# [SOURCE DATA]

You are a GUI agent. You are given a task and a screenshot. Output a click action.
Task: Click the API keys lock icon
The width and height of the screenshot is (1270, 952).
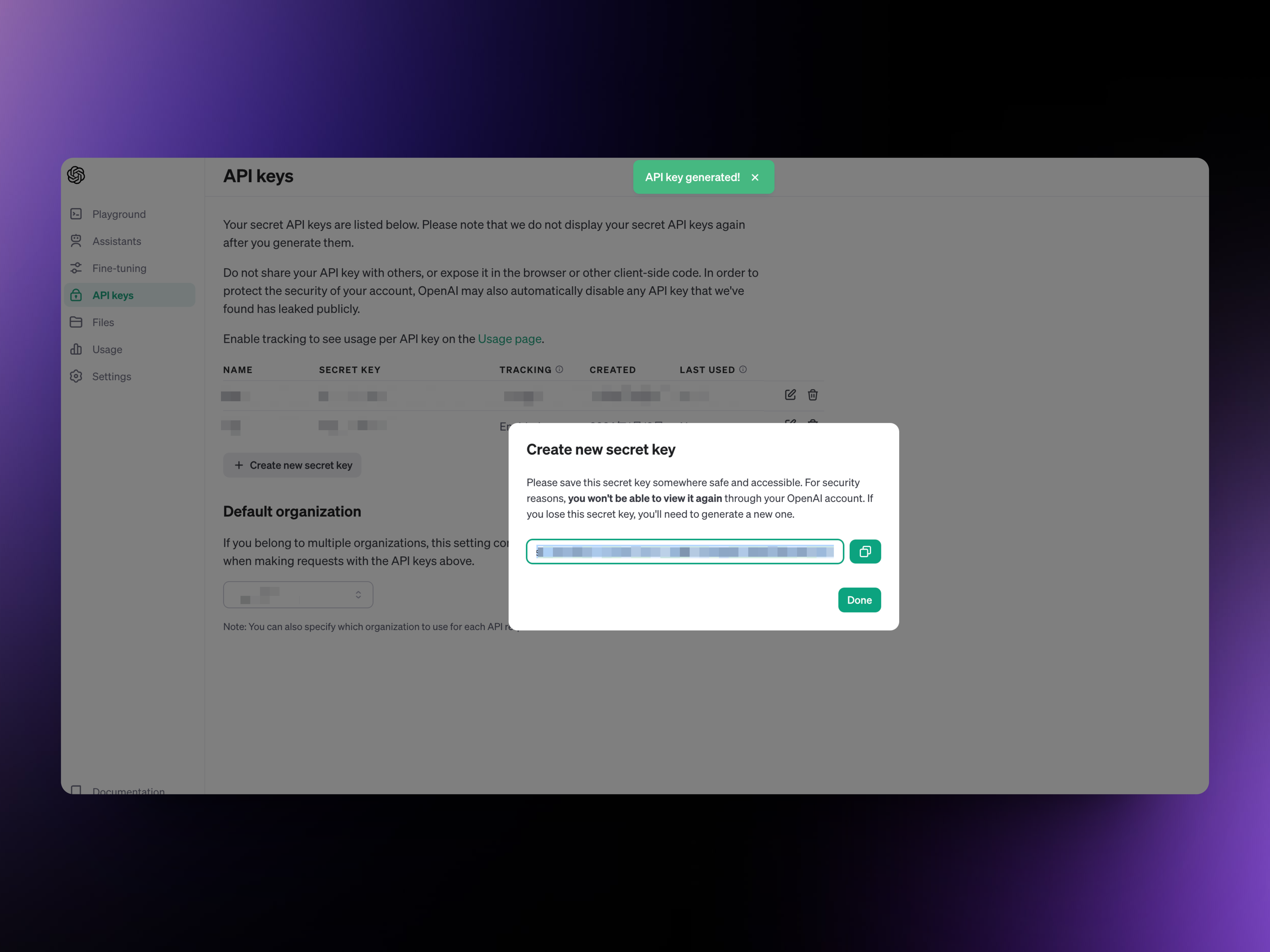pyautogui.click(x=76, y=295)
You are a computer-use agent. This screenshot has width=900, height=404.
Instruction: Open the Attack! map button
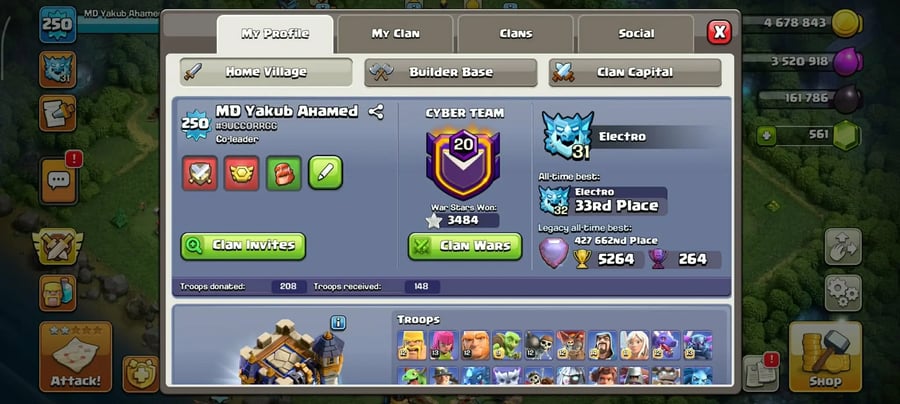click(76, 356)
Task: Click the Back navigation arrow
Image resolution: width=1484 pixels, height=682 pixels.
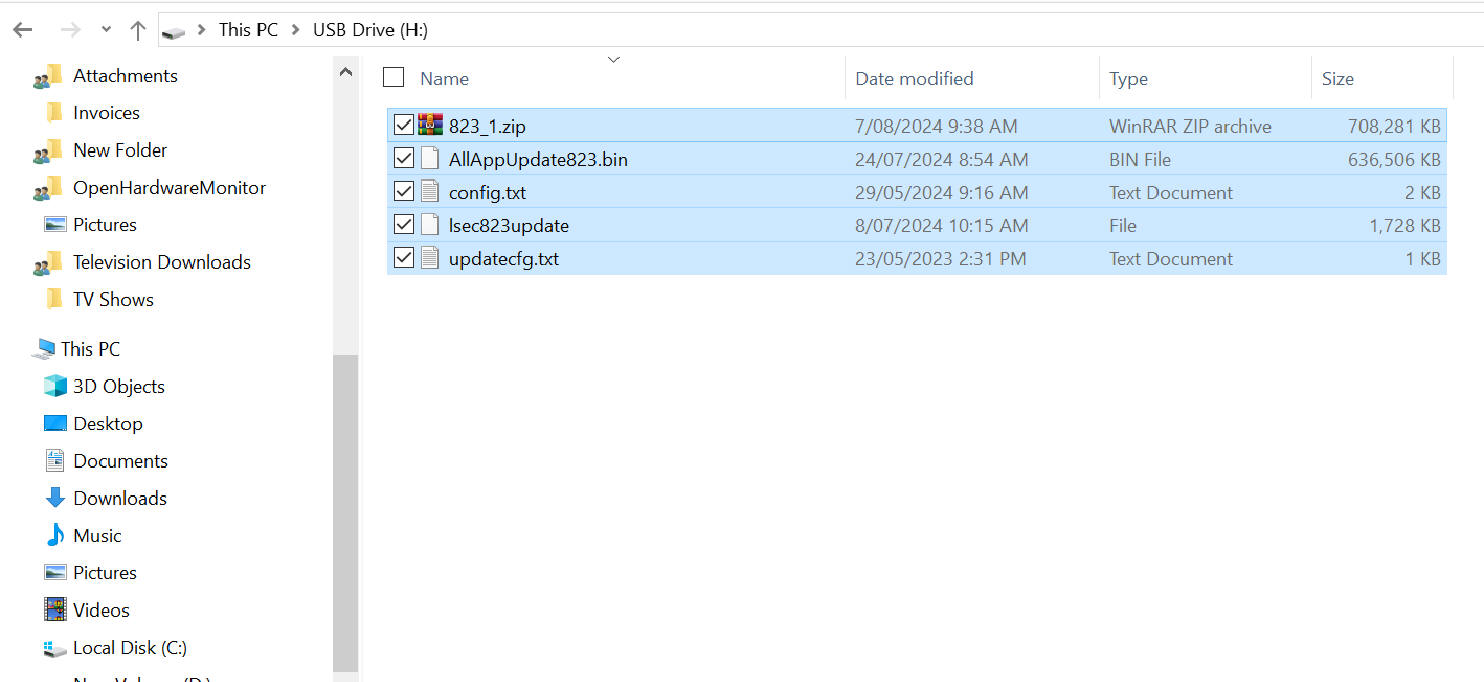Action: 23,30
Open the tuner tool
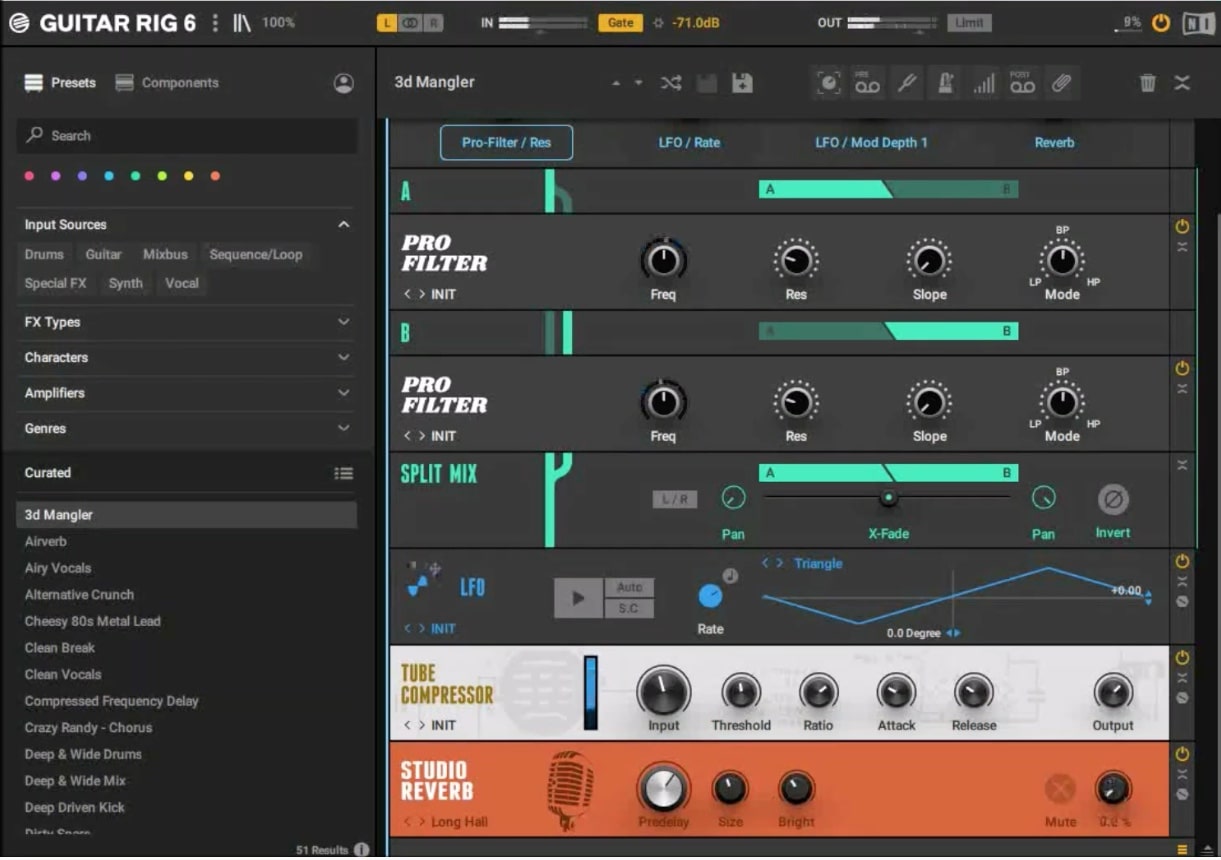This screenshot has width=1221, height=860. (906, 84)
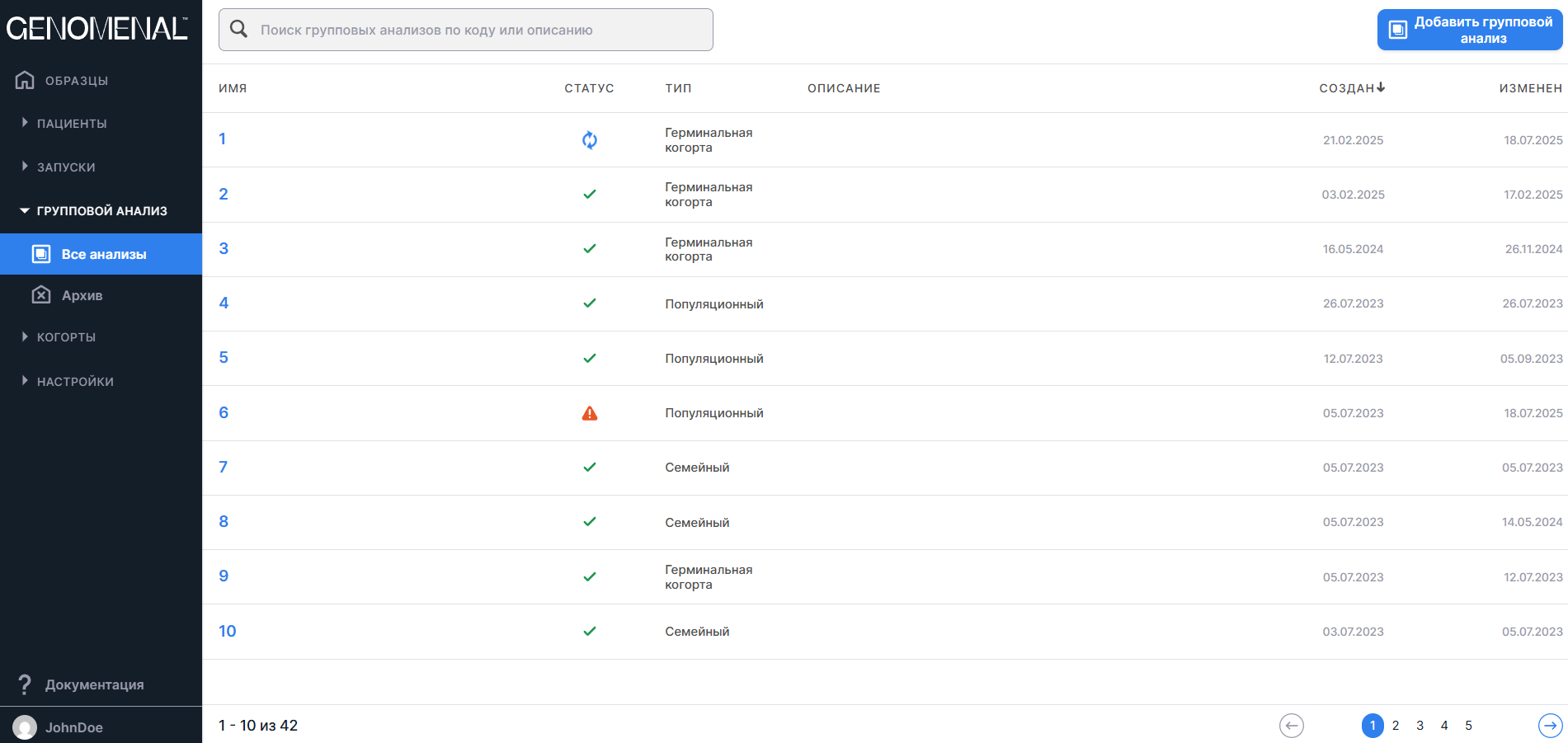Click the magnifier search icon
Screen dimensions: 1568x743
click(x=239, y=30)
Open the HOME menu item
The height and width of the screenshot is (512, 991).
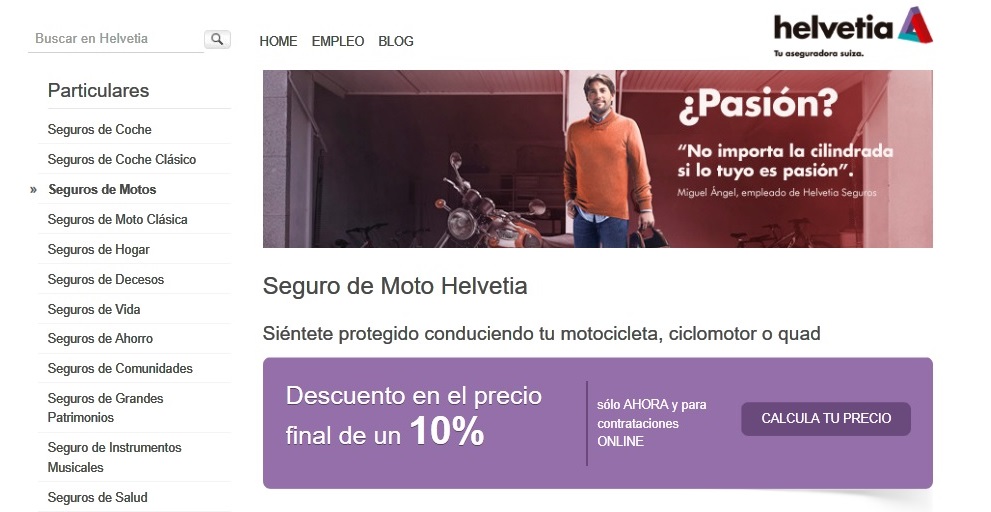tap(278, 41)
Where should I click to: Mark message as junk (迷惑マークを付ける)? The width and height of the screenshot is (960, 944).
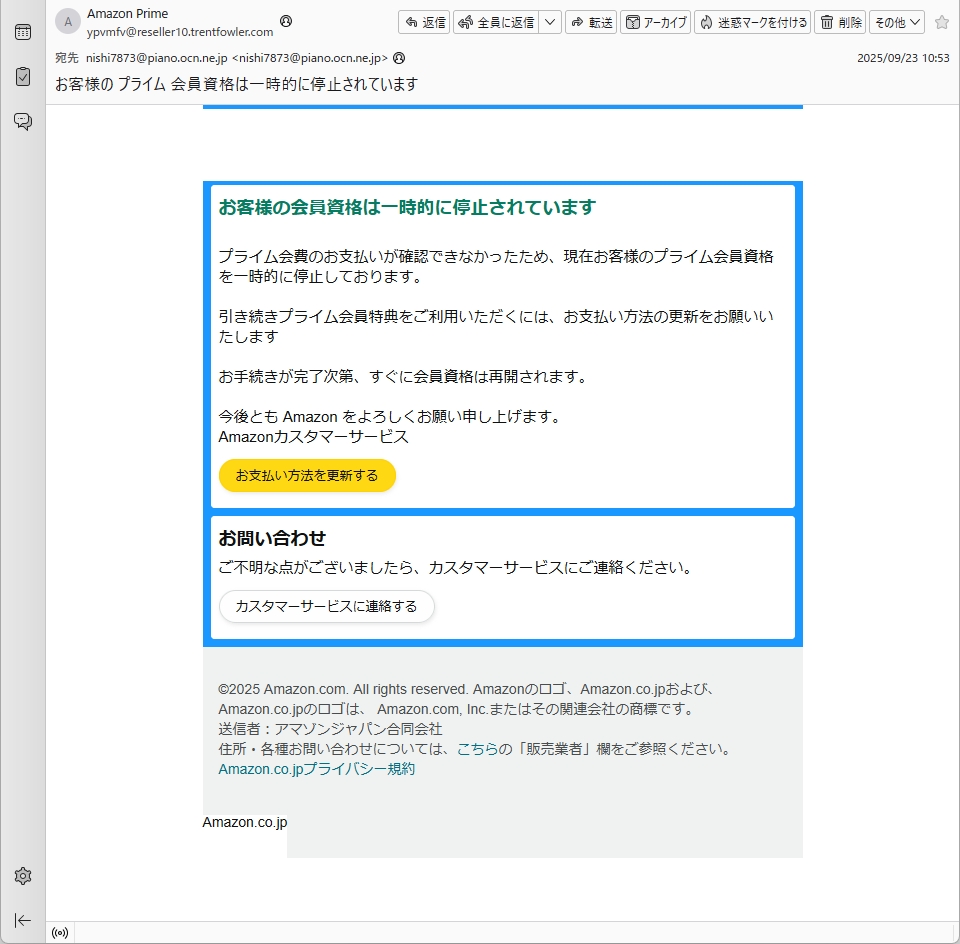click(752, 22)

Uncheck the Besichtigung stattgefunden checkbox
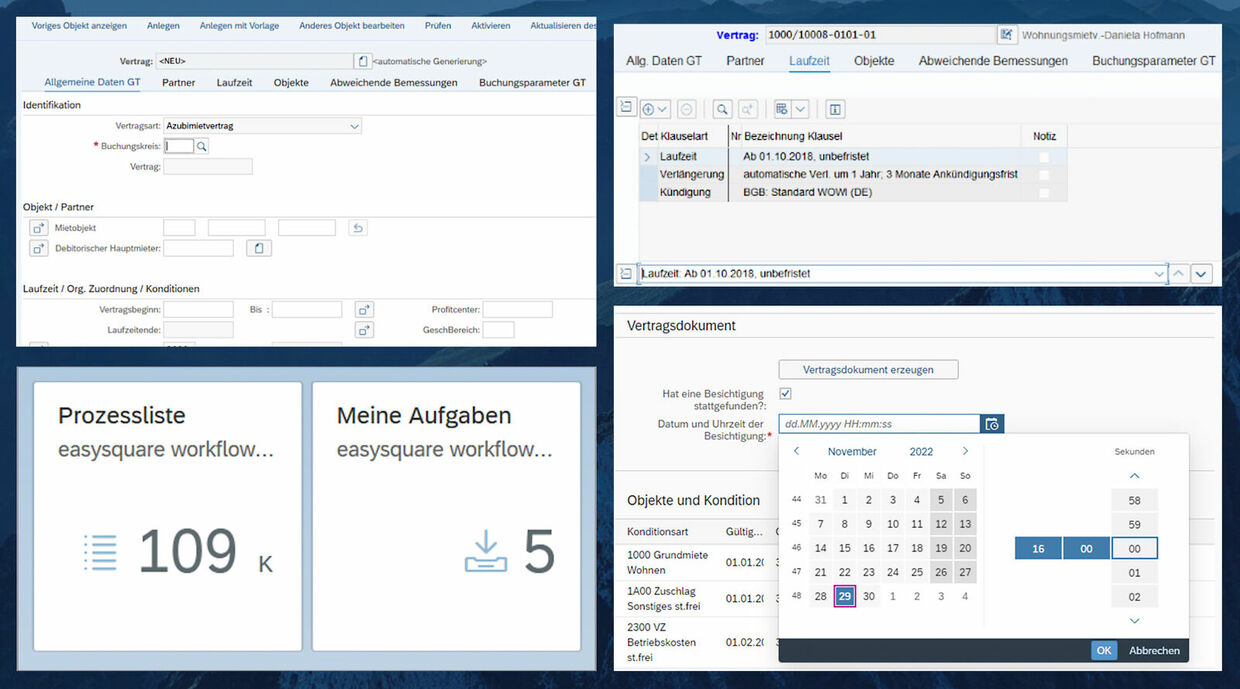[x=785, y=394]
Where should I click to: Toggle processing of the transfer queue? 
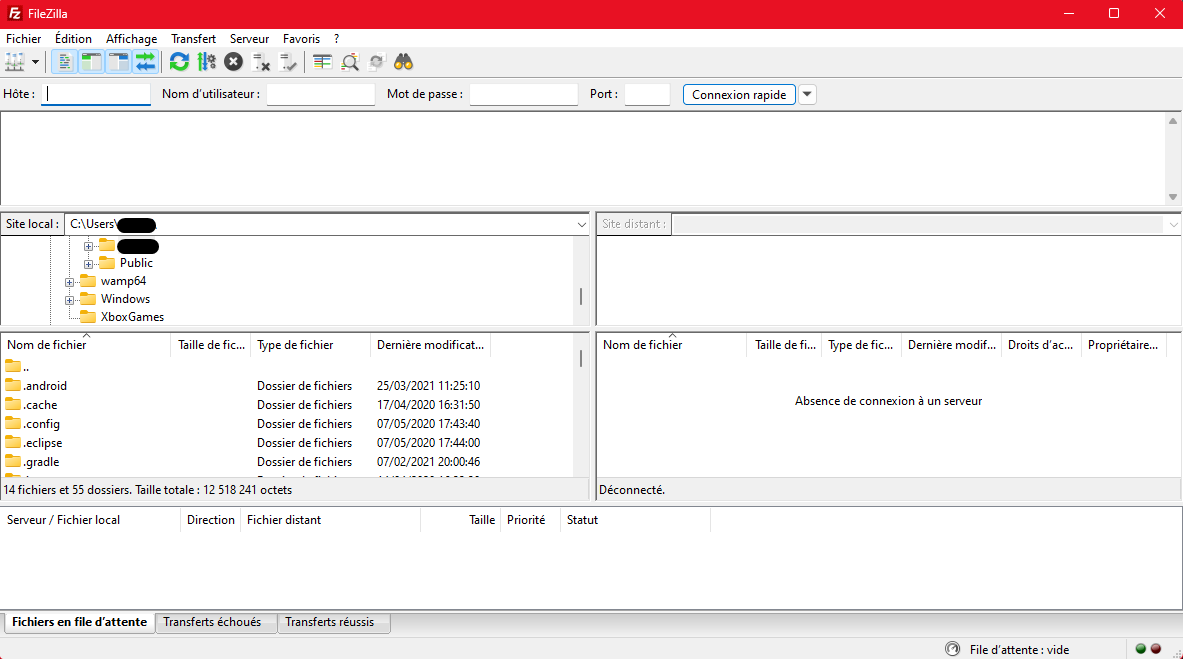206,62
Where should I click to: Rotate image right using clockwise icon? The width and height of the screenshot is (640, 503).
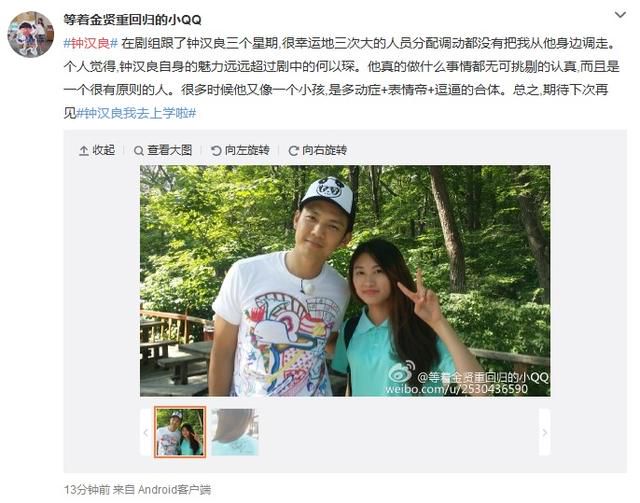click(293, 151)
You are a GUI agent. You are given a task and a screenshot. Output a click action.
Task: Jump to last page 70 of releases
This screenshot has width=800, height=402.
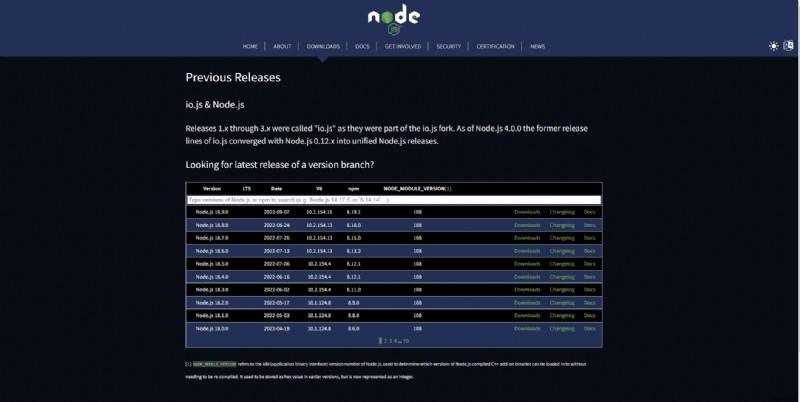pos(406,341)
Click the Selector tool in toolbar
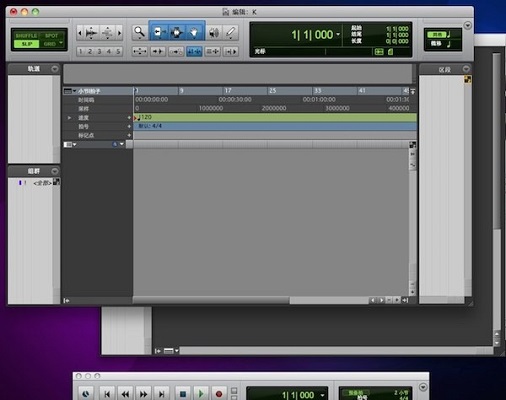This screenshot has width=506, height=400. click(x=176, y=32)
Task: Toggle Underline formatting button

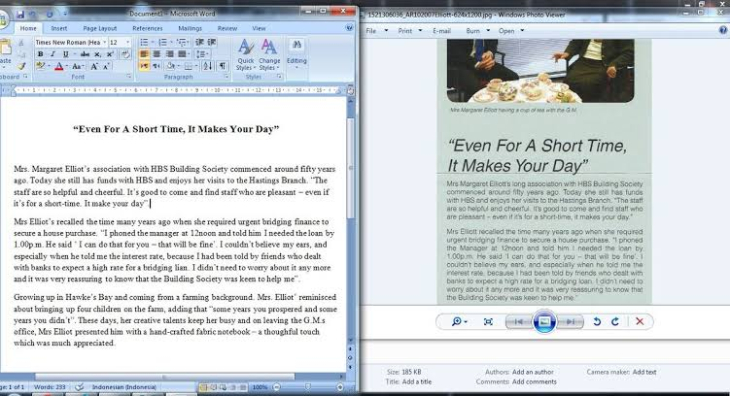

# [TASK PROMPT]
Quote exactly the lines from the one that contains "Click the Selector tool in toolbar" through the end of the listing above, both ends included, leaving out the pictures.

# [ANSWER]
Click the Selector tool in toolbar
This screenshot has width=506, height=400. click(x=176, y=32)
Task: Toggle Underline formatting button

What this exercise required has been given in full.